We use gpt-4-0125-preview with several functions and retrieval. When we load more than 4096 tokens for retrieval and functions, the model starts lying, inventing information and calling functions without asking the user for information, but simply substituting fictitious values. Although the documentation says that you can provide 128000 tokens as an input, and you can receive up to 4096 tokens as a response. But in fact, it doesn’t work that way.
@logankilpatrick help please with this problem.
This phenomenon is known as hallucination.
It seems that using the Assistant function on GPT-4-turbo is particularly prone to hallucinations.
The Assistant is still in beta and is not yet official. So, all feedback is valuable!
It is clear. It’s just strange that he starts hallucinating exactly at the mark of 4096 tokens. It seems that he has 4096 tokens, not 128,000 tokens.
In general, language models that include GPT-4 Turbo are more prone to hallucination when the model is given longer contexts, due to its limited attention.
I also know about this very well from using the assistant feature, and seeing how GPT-4 Turbo starts creating implausible stories when the context gets longer.

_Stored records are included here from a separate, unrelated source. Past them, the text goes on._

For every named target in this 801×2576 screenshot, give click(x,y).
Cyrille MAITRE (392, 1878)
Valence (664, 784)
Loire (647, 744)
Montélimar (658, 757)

I have managed to get around this by instructing GPT-4 Turbo with the assistant function to use the code interpreter and store only the necessary part of a long sentence in a Python dictionary or list and use it as needed, instead of using the long context😅
Although GPT-4 Turbo can handle 128,000 tokens (input and output combined), I think it’s best to know there are limits to its attention, and use it wisely, without expecting to use the whole context length(this also saves on token fees).